= Spearing (gridiron football) =

Illegal tackle in gridiron football

In gridiron football, spearing is an illegal tackling technique in which a player makes initial contact with the crown of their helmet by using their body as a spear (head out, arms by their side). An offensive player or a defensive player can be penalized for spear tackling. Spearing from an offensive player will result in a 15-yard penalty, and spearing from a defensive player will also result in an automatic first-down for the offense.

== 1976 rule change ==
In the year 1976, the tackling technique known as spearing was banned across the board. Associations such as the National Football League (NFL), and the National Federation of State High School Associations (NFSHSA) made it illegal to perform any kind of spearing or head down contact to another player. The National Collegiate Athletic Association only made "intentional" spearing illegal. This was changed to the NFL rule in 2006. This is mainly due to the severe injuries players would sustain upon using the spearing technique.

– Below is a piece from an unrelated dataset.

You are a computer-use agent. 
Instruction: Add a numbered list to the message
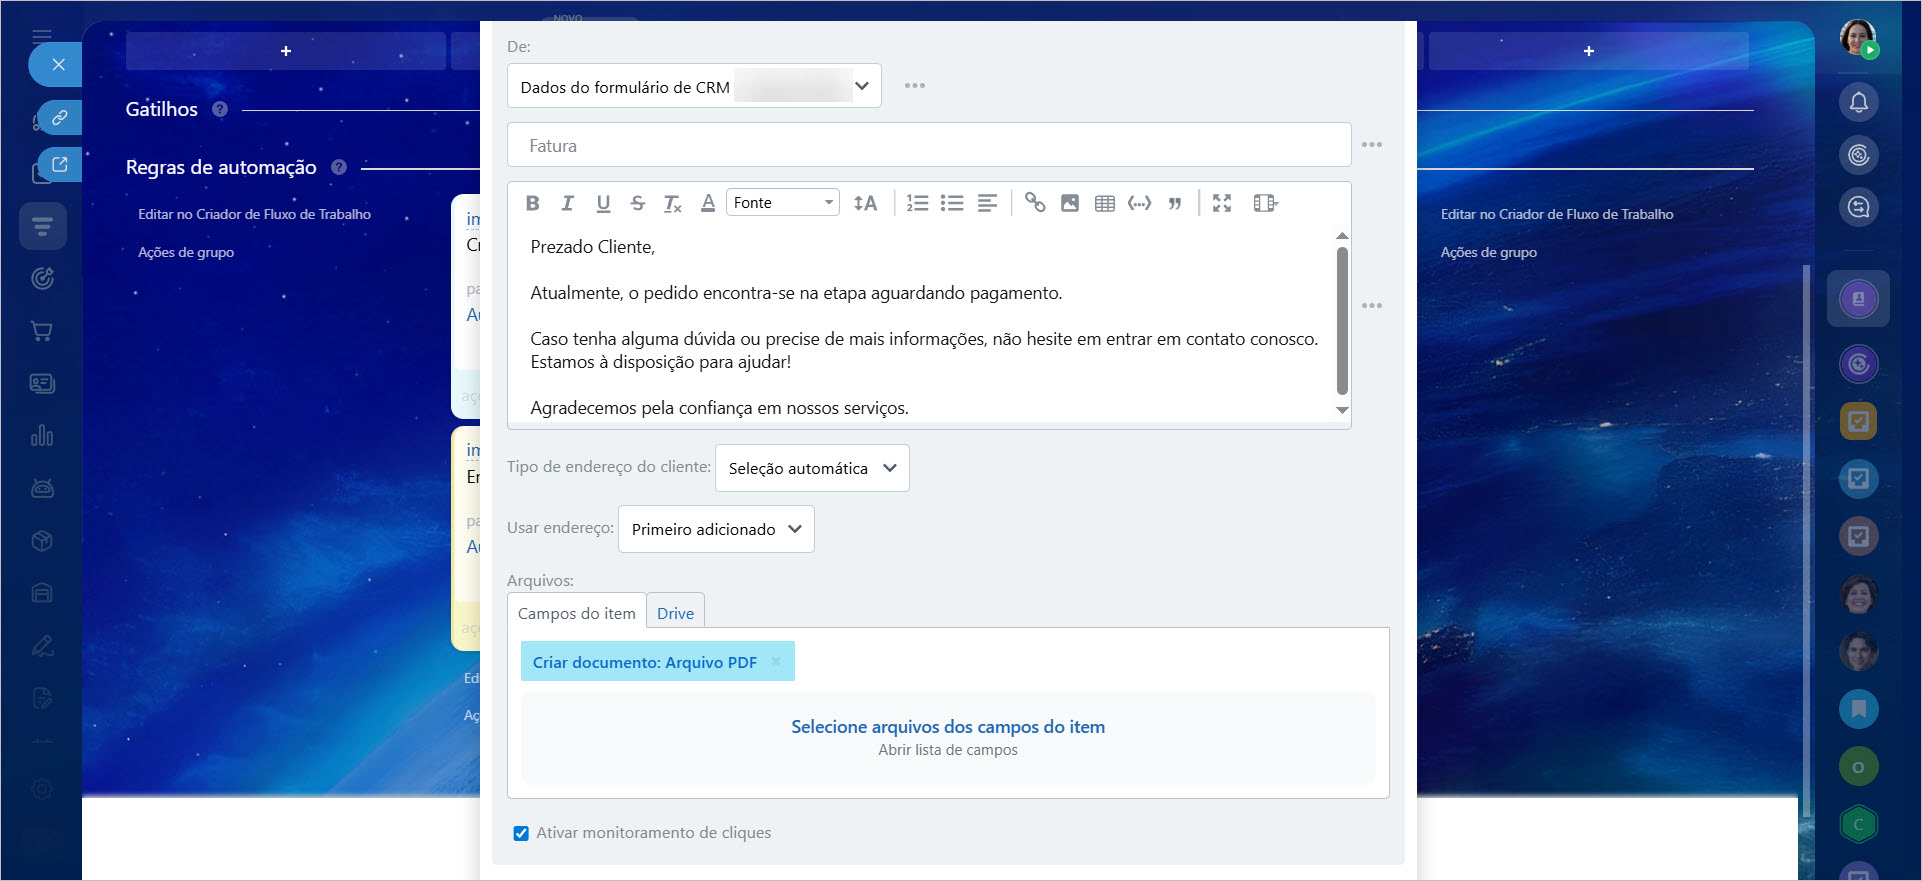point(917,203)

Although this ban might have decreased the number of head injuries, players' use of spearing still persists.

== Injury risks ==
Within the sport of gridiron football, the spearing technique was responsible for most of the catastrophic cervical spinal cord injuries and concussions, which is a result of axial loading. Recognition of such injuries resulted in rule changes in 1976, banning such tackles for high school and college football, after which incidence of these injuries dropped significantly. For example, incidence of quadriplegia decreased from 2.24 and 10.66 per 700 teams in high school and college football in 1976, to 1.30 and 2.66 per 700 teams in 1977.